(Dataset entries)
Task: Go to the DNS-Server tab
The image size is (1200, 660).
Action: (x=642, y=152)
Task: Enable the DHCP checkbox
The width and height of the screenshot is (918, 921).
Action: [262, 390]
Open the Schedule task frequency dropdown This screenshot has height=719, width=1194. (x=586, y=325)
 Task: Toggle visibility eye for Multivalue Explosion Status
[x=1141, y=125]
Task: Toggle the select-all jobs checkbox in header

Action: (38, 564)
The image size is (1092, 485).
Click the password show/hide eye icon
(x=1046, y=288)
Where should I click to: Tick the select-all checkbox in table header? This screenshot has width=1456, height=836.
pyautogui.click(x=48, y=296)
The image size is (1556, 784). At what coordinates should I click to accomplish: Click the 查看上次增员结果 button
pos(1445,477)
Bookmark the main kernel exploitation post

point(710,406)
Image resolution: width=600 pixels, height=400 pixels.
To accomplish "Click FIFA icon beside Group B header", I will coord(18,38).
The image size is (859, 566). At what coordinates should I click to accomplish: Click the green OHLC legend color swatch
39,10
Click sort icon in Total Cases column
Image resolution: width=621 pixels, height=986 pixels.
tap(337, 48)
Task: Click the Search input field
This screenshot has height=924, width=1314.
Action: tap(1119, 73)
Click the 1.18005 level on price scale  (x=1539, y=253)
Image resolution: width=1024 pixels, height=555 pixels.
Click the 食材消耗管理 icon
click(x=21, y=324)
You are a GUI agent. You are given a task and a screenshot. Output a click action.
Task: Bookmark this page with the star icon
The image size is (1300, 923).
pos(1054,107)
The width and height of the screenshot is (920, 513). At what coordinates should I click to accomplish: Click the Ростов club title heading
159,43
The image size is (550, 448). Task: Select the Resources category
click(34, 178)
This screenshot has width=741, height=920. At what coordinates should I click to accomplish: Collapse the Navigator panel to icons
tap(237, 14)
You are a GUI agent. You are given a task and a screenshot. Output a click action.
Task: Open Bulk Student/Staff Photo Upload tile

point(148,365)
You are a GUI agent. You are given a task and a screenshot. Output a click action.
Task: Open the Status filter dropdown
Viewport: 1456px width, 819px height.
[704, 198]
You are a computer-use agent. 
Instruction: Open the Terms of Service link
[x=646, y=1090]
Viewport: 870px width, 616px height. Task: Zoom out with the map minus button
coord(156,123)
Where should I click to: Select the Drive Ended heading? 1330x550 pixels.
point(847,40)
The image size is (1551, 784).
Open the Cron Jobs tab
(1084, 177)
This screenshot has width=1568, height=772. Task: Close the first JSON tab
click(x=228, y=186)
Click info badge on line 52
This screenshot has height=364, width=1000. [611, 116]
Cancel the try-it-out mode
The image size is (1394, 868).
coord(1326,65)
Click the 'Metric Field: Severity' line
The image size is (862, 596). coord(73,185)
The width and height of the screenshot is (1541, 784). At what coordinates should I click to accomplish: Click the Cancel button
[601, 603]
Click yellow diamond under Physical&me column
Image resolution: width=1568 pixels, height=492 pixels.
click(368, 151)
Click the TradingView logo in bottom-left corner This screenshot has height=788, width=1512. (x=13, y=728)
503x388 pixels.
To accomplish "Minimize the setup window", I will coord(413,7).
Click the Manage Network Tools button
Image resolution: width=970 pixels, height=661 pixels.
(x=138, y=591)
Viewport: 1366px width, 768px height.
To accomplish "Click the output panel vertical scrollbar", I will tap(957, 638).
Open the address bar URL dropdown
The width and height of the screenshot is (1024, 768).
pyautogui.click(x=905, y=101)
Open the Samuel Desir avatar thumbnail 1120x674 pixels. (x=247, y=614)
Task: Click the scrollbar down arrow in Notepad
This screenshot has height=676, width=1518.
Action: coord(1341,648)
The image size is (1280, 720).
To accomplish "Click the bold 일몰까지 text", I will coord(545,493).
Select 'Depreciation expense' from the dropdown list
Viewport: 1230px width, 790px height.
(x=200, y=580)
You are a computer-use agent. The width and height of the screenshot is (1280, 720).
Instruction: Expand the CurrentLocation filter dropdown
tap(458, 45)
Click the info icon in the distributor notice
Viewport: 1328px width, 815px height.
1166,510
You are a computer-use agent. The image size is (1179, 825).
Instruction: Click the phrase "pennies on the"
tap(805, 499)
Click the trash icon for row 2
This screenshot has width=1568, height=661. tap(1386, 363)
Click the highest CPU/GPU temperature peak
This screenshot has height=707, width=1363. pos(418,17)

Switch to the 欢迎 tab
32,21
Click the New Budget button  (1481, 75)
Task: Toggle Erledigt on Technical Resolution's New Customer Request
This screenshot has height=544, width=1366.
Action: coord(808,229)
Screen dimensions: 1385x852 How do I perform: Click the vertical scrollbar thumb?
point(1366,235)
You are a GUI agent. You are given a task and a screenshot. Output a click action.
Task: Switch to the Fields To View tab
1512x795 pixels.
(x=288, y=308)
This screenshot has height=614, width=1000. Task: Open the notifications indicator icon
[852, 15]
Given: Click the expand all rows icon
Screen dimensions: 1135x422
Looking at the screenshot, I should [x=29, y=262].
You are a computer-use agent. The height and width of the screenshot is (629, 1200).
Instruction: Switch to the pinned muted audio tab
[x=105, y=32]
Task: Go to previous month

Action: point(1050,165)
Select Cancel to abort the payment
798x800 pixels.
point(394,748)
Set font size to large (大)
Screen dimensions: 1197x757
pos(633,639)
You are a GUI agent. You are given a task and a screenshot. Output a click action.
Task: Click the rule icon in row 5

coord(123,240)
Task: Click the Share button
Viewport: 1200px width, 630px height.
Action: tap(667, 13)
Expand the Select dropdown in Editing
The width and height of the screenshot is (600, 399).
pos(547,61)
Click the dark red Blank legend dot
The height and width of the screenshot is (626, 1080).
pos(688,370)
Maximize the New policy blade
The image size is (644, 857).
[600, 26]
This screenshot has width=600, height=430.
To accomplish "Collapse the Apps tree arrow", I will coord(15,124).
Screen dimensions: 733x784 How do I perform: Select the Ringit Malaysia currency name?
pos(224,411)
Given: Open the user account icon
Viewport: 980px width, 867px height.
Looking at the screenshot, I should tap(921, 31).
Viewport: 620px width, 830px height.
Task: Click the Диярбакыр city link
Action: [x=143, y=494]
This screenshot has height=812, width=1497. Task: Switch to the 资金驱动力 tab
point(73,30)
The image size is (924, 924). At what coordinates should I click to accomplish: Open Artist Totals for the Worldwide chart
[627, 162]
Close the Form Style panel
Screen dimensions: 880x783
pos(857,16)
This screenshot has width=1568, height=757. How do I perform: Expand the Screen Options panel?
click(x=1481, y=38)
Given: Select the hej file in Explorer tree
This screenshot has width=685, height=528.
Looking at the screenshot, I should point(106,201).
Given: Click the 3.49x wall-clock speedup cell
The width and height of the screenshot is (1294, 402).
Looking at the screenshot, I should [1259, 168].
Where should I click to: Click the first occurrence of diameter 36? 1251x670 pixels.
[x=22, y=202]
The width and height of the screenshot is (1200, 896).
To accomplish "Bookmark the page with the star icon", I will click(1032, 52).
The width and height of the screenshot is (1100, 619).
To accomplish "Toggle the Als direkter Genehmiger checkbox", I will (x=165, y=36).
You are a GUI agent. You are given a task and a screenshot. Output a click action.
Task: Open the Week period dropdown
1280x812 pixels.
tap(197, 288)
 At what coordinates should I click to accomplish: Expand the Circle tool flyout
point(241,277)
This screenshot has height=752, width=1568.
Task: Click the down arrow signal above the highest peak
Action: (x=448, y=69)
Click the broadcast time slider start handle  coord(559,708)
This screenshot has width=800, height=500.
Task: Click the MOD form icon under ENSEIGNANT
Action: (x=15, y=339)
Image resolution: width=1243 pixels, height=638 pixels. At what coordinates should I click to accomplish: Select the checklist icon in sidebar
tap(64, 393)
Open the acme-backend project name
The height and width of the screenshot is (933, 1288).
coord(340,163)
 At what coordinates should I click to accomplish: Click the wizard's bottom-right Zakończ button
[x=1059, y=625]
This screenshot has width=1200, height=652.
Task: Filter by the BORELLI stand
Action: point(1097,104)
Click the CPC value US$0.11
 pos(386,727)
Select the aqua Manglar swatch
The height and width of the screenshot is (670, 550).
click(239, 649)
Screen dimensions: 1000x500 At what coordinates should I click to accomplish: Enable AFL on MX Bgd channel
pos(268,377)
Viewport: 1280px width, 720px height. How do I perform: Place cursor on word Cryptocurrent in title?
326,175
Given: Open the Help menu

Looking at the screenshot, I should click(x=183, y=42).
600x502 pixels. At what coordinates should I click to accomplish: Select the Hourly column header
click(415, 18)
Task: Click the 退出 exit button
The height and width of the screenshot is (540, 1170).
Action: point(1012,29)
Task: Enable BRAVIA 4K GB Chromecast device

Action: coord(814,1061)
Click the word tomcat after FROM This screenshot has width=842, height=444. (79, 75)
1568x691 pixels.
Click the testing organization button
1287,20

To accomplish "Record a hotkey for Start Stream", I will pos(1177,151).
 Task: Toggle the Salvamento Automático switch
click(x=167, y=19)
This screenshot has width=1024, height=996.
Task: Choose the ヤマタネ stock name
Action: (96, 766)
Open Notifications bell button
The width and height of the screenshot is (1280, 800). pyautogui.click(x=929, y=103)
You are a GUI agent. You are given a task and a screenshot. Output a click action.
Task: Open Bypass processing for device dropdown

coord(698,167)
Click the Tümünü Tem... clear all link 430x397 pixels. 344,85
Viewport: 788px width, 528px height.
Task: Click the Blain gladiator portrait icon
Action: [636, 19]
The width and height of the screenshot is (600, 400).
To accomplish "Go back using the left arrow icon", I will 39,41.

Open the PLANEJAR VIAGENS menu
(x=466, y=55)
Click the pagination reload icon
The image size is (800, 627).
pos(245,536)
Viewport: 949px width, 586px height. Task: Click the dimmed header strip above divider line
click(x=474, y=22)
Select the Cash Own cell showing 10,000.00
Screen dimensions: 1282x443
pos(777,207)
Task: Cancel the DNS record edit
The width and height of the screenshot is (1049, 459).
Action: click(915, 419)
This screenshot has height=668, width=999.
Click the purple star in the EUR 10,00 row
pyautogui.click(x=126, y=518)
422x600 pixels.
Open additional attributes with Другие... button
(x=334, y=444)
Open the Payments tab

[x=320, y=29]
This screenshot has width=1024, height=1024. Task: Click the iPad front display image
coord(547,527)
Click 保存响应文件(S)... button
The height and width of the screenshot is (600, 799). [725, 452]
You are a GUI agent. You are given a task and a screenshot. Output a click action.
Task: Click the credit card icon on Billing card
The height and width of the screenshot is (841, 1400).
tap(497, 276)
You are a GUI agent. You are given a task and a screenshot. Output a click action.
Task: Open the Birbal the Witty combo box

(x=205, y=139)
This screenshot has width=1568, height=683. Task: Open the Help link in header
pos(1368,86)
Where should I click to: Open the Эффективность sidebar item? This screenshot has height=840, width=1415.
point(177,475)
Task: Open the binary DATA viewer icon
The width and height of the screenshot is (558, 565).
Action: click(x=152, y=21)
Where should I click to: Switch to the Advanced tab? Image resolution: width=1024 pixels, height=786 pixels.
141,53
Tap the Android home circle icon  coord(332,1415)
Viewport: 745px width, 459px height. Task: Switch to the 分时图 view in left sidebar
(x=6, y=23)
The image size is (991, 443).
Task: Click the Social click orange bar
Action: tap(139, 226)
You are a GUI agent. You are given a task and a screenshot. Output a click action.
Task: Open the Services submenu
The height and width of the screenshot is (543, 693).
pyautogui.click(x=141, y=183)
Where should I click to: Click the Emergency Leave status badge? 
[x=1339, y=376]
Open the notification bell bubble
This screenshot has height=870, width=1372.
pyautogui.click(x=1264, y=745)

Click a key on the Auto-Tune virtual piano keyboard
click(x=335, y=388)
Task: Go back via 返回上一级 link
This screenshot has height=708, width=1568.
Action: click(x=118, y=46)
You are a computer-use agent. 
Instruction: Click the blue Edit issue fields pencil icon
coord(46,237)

Work task:
Would you print, exactly as written, every line above from the one holding "The width and height of the screenshot is (600, 400)." through the one holding "This screenshot has height=668, width=999.", with both included and no other lines?

Result:
The width and height of the screenshot is (600, 400).
To accomplish "Go back using the left arrow icon", I will 39,41.

Open the PLANEJAR VIAGENS menu
(x=466, y=55)
Click the pagination reload icon
The image size is (800, 627).
pos(245,536)
Viewport: 949px width, 586px height. Task: Click the dimmed header strip above divider line
click(x=474, y=22)
Select the Cash Own cell showing 10,000.00
Screen dimensions: 1282x443
pos(777,207)
Task: Cancel the DNS record edit
The width and height of the screenshot is (1049, 459).
Action: click(915, 419)
This screenshot has height=668, width=999.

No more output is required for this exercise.